Nanoprobe NAPPA Arrays for the Nanoconductimetric Analysis of Ultra-Low-Volume Protein Samples Using Piezoelectric Liquid Dispensing Technology

Eugenia Pechkova, Wiktor Peter, Nicola Bragazzi, Festa Fernanda and Claudio Nicolini


In the last years, the evolution and the advances of the nanobiotechnologies applied to the systematic study of proteins, namely proteomics, both structural and functional, and specifically the development of more sophisticated and largescale protein arrays, have enabled scientists to investigate protein interactions and functions with an unforeseeable precision and wealth of details. Here, we present a further advancement of our previously introduced and described Nucleic Acid Programmable Protein Arrays (NAPPA)-based nanoconductometric sensor. We coupled Quartz Crystal Microbalance with Dissipation factor Monitoring (QCM_D) with piezoelectric inkjet printing technology (namely, the newly developed ActivePipette), which enables to significantly reduce the volume of probe required for genes/proteins arrays. We performed a negative control (with master mix, or MM) and a positive control (MM_p53 plus MDM2). We performed this experiment both in static and in flow, computing the apparent dissociation constant of p53-MDM2 complex (130 nM, in excellent agreement with the published literature).

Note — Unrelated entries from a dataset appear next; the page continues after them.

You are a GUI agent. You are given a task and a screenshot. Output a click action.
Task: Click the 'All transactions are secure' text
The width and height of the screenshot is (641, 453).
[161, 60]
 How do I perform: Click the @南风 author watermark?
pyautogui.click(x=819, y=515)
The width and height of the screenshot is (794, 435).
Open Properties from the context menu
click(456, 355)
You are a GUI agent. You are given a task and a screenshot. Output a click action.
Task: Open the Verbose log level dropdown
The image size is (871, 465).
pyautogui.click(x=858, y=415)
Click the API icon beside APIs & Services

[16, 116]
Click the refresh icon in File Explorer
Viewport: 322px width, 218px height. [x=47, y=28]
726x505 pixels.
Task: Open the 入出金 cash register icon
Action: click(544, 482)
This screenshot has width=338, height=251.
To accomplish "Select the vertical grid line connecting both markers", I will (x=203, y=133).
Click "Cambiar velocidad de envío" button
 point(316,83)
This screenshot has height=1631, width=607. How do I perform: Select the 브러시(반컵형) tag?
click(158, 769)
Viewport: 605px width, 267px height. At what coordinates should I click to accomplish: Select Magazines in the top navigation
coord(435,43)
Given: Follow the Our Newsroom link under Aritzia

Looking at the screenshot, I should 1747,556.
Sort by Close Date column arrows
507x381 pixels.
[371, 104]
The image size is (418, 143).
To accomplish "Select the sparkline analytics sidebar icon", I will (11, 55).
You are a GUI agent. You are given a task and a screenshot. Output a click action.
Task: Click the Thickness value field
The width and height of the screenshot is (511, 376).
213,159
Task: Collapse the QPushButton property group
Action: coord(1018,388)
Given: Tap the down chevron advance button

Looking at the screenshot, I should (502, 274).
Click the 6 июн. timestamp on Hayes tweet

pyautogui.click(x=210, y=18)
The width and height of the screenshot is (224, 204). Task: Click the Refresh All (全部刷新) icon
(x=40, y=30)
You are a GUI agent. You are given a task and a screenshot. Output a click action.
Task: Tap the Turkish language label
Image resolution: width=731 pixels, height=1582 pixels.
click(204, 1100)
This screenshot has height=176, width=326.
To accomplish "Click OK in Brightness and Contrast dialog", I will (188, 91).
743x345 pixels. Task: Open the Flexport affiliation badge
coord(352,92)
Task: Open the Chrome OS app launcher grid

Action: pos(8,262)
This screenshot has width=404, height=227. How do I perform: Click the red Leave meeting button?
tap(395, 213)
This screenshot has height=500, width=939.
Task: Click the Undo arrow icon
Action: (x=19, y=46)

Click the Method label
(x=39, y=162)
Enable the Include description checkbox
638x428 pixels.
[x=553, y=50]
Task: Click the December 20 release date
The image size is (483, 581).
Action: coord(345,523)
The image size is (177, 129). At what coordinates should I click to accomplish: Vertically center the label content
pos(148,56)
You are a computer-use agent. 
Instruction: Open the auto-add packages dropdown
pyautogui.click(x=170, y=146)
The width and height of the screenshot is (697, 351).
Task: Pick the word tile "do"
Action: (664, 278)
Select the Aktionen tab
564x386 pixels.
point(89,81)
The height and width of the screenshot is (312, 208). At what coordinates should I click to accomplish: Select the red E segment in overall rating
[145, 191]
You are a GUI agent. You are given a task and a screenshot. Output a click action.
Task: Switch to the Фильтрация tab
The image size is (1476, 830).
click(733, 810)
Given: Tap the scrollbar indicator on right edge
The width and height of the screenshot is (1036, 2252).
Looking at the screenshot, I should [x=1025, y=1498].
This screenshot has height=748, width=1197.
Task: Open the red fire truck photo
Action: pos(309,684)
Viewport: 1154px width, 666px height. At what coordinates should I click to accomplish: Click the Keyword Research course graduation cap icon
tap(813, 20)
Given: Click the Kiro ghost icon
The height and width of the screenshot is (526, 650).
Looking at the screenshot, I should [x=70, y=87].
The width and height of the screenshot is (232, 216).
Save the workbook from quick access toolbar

We compared the results obtained with the ActivePipette printing and dispensing technology vs. pin spotting. Without the ActivePipette, after MDM2 addition the shift in frequency (Δf) was 7575 Hz and the corresponding adsorbed mass was 32.9 μg. With the ActivePipette technology, after MDM2 addition Δf was 7740 Hz and the corresponding adsorbed mass was 33.6 μg. With this experiment, we confirmed the sensing potential of our device, being able to discriminate each gene and protein as well as their interactions, showing for each one of them a unique conductance curve. Moreover, we obtained a better yield with the ActivePipette technology.